E nesse processo vi as terras antes trilhadas a pé no percurso até a
casa dos meus avós ganharem estradas alargadas para possibilitar o trafego de
carretas. Vi a natureza ser completamente alterada, com igarapés assoreados e
as margens do Guamá completamente degradadas. Vi ainda barragens de resíduos da
exploração do seixo serem construídas quase que às cegas e ameaçarem as
comunidades que teimam em subsistir. E vejo as comunidades que ainda resistem
terem suas atividades alteradas. Primeiro, porque os trabalhos agrícolas cada
dia têm menos importância para a vida cotidiana e a opção de trabalhar para os outros
torna-se mais atraente, assim como a venda das terras era o meio de conseguir
uma quantia em dinheiro de forma mais rápida. Segundo, porque algumas
comunidades ainda se mantêm por serem terras de herança e ainda contam com
pessoas idosas, cujo apego e relação com a terra são ancoradas em memórias de
tempos idos...
As empresas de exploração de seixo são empreendimentos que se instalam, aparentemente,
sem nenhuma fiscalização ambiental têm transformado o espaço urbano e o rural
de uma Ourém que continua pequena e cada vez mais enfrenta grandes problemas
sociais, que parecem ser minimizados por ações como as vivenciadas a partir de
2010, quando levou energia elétrica às zonas rurais. E, como garantem empregos
precários a uma parcela da população, provavelmente foram ignoradas tanto pelos
habitantes quanto pelo poder público, que preferem fechar os olhos frente aos
crimes ambientais, condições de trabalho precárias e falta de assistência e
cumprimento da legislação trabalhista.
Caminhar por Ourém hoje é para mim viver um conflito constante entre as
memórias de uma vida simples de grande interação com a natureza, de pouco
acesso a bens materiais, de liberdade de circulação, que percebia a ida para
igarapés e brincadeiras nos banhos de rio as faces do cotidiano.
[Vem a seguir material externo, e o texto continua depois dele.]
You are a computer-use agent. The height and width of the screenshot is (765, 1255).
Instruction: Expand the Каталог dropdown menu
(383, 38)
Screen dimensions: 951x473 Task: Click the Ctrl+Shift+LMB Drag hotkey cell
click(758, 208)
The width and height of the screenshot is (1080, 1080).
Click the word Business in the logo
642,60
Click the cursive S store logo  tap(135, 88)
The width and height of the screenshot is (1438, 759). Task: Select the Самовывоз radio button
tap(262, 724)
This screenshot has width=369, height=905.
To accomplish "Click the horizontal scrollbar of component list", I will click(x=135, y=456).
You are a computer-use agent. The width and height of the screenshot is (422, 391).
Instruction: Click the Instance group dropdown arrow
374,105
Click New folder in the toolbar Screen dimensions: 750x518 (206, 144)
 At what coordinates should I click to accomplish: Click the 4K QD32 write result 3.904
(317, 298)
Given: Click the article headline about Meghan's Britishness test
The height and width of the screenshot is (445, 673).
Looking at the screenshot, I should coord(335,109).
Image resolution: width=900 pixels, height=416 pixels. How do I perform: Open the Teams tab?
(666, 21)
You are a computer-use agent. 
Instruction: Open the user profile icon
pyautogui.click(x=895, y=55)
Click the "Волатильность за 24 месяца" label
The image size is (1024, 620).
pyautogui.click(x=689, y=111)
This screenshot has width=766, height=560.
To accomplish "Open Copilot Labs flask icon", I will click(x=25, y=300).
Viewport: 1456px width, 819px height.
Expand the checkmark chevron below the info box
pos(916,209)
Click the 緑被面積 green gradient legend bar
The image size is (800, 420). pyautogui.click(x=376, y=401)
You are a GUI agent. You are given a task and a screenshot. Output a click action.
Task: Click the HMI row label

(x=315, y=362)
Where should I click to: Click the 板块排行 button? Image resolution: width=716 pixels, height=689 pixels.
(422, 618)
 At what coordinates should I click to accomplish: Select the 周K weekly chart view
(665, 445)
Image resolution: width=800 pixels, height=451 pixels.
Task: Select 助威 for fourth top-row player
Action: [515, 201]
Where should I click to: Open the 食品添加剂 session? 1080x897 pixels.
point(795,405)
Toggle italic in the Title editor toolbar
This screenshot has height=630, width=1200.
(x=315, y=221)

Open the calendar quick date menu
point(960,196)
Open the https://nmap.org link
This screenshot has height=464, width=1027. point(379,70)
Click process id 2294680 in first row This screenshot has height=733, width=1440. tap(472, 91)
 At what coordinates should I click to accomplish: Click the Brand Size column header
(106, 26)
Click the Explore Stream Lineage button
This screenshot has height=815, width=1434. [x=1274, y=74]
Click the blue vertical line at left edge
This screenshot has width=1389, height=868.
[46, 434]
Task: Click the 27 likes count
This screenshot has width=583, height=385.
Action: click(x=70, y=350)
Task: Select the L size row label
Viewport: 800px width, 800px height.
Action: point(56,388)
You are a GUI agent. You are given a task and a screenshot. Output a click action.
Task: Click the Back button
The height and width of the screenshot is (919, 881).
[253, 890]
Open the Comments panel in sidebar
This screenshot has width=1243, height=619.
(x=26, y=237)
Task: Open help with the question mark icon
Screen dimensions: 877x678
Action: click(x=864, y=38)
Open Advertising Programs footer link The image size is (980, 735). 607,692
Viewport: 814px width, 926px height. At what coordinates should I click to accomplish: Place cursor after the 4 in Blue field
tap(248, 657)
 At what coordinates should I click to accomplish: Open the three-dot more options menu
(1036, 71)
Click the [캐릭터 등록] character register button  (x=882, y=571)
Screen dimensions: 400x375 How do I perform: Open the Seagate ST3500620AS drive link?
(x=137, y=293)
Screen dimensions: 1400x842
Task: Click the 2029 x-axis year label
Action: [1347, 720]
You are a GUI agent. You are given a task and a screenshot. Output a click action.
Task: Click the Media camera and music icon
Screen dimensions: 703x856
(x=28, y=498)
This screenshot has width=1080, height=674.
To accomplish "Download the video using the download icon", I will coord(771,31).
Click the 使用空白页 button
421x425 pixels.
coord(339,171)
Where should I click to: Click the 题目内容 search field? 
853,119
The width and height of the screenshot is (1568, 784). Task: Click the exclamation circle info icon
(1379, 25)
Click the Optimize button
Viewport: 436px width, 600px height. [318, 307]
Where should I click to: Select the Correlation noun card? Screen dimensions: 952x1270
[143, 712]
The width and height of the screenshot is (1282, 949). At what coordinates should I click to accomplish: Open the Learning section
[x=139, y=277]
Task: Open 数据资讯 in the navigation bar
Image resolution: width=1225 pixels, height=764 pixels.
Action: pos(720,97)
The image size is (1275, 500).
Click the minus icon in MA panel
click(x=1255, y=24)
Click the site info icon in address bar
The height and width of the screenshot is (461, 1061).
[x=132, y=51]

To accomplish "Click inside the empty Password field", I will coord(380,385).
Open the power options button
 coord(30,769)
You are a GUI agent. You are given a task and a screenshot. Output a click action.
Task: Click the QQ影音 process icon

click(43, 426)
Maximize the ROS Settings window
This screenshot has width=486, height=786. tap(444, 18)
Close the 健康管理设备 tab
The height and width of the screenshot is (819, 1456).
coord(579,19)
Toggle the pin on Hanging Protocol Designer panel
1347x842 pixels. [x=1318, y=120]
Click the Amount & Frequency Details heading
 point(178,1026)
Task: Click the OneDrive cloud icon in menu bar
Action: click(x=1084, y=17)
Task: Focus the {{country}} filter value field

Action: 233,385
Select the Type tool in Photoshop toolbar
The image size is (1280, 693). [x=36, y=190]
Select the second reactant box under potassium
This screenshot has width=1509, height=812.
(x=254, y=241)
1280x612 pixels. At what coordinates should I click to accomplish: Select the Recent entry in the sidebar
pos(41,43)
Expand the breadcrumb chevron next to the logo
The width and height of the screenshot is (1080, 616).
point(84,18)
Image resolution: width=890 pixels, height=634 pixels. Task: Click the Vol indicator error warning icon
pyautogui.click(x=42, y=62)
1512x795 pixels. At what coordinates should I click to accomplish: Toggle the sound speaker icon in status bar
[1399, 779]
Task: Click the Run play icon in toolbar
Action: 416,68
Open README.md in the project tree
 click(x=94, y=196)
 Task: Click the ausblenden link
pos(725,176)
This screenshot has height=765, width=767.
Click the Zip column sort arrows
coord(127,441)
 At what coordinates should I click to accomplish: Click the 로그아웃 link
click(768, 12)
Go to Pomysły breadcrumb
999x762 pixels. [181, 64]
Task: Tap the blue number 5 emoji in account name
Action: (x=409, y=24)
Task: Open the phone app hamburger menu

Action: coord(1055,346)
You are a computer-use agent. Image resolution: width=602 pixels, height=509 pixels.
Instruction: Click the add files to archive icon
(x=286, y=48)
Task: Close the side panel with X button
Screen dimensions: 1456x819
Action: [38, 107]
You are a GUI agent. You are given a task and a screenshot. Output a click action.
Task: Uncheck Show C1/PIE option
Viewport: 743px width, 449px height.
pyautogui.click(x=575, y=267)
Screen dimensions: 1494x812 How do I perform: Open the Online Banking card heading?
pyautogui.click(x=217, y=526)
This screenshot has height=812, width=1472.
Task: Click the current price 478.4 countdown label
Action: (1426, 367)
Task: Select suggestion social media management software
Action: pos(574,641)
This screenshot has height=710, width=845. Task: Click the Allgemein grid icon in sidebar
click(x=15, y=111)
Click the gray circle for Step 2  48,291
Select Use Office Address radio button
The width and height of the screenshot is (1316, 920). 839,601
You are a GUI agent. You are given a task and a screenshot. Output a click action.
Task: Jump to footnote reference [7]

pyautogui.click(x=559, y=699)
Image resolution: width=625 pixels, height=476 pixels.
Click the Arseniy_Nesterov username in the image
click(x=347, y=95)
E um presente
marcado por transformações sociais que trazem fortes impactos na natureza, com
alterações nas paisagens e sentido atribuídos à relação com o rio e
igarapés.
Saí de Ourém em busca dos meus sonhos ainda na adolescência, no início
dos anos 2000. Trilhei caminhos de pesquisa na graduação, mestrado e doutorado
que hoje me fazem enxergar Ourém, suas fronteiras administrativas, problemáticas
e relações sociais que se refazem, como em toda sociedade, mas para mim
deixaram e deixam tristes expectativas, sobretudo por ser uma cidade marcada
pela passividade, cujas transformações nas paisagens e degradação ambiental que
têm poluído e acabado com igarapés e vêm desmatando e assoreando as margens
ainda estreitas do Guamá de forma bem acelerada parecem não ser percebidas ou
são facilmente ignoradas.
E, a vida segue ancorada em uma perspectiva de crescimento econômico
ínfimo, com pouca ou quase nenhuma qualidade de vida, em uma relação com a
natureza que se restringe a frequentar os balneários que se multiplicam e, para
a sua existência, colocam em risco a existência dos mananciais que são represados
para atender ao público, tendo suas margens desmatadas para a construção de
bares e barracas. E, quase todos os anos, em períodos de águas altas no inverno
amazônico, rios e igarapés são notados quando transbordam, cobrem os bancos das
praças e invadem as casas, alterando o ritmo de vida de pessoas, com isso,
muitos preferem acreditar que as forças das águas permanecem preservadas.
*A autora é professora da Faculdade de História da Universidade Federal do Pará / campus de Ananindeua.